The police file contains tens of thousands of pages of documents, photographs and video, and interview notes and voice mail messages.

In one file, police revealed they interviewed a West Valley City woman who said she made contact with Josh Powell on the dating service Live Links six or seven months before Susan disappeared. The woman, identified only as Kourtney in police files, said she knew Powell by the name John Staley, and didn't know he was married.

The woman said Powell gave her $800 over the course of their relationship — for reasons that weren't detailed in police reports — and that she only discerned his real identity after news broke of Susan's disappearance. The woman was interviewed by police in August 2010.

Police said they based their suspicion of Michael C. Powell's involvement partly on a car he left at an Oregon junkyard only weeks after Susan Powell disappeared. The junkyard is about 200 miles from a forest outside Salem, Ore., where authorities searched last week, looking for a body. The search turned up nothing, and police said they ran out of clues.

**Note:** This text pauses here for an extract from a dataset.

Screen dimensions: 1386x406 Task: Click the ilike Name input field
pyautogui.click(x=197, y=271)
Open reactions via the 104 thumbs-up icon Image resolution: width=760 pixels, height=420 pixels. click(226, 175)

Deputy West Valley Police Chief Mike Powell — no relation — said authorities believe Josh Powell killed his wife, and that his brother later got involved in a cover-up. Michael C. Powell denied any wrongdoing while under investigation.

It wasn't until last August that Utah police discovered Michael Powell's Ford Taurus at the junkyard outside Pendleton, Ore. DNA recovered from the upholstery inside the car's trunk proved inconclusive, they said.

The Powell brothers used sophisticated computer encryption to communicate, according to West Valley City Deputy Chief Phil Quinlan. Investigators have been unable to decipher that encrypted communication, he said.

Investigators said they focused on the brother last year, when Josh Powell changed his insurance policy to list Michael Powell as a primary beneficiary, rather than his wife or children.

Michael Powell, an ardent supporter of Josh Powell, killed himself Feb. 11 by leaping from a parking garage in Minneapolis. He was interviewed numerous times last year after investigators determined he had sold his car for salvage value — a discovery that came nearly two years after Susan Powell's disappearance. Officials said he offered evasive answers about why he got rid of the car and how he had used it in the weeks after her disappearance.

His suicide left investigators without any person of interest in the case. While authorities believe the brothers were responsible for Susan Powell's disappearance, they said repeatedly Monday that they never had enough evidence to bring charges.

"This is a circumstantial case, yes," Quinlan said. His fellow deputy chief, Mike Powell, added, "We didn't have a body. We don't have a crime scene."

Susan Powell was reported missing more than three years ago after failing to show up for work. Her husband, Josh, maintained his innocence and said he had taken the couple's young boys on a midnight camping trip in freezing temperatures the night she was last seen.

Josh Powell eventually returned to the couple's hometown of Puyallup, Wash., where he got caught up in a battle with Susan Powell's parents for custody of the boys, 7-year-old Charlie and 5-year-old Braden.

On Feb. 5, 2012, he locked a social worker out of a rental home at the start of a supervised visit, attacked the boys with a hatchet and set the house afire. All three were killed in the blaze.

Days earlier, a court had ordered Josh Powell to undergo an intensive psychosexual evaluation in the custody dispute.

Josh Powell was never charged in his wife's disappearance, but unsealed documents say authorities found drops of Susan Powell's blood on a floor next to a sofa that appeared to have been recently cleaned, with two fans set up to blow on it.

Investigators also found life insurance policies on Susan Powell and determined that Josh Powell had filed paperwork to withdraw her retirement account money about 10 days after her disappearance.

"We have searched high and low for what happened to Susan Cox Powell," West Valley Mayor Mike Winder said. "What happened to Susan that night?"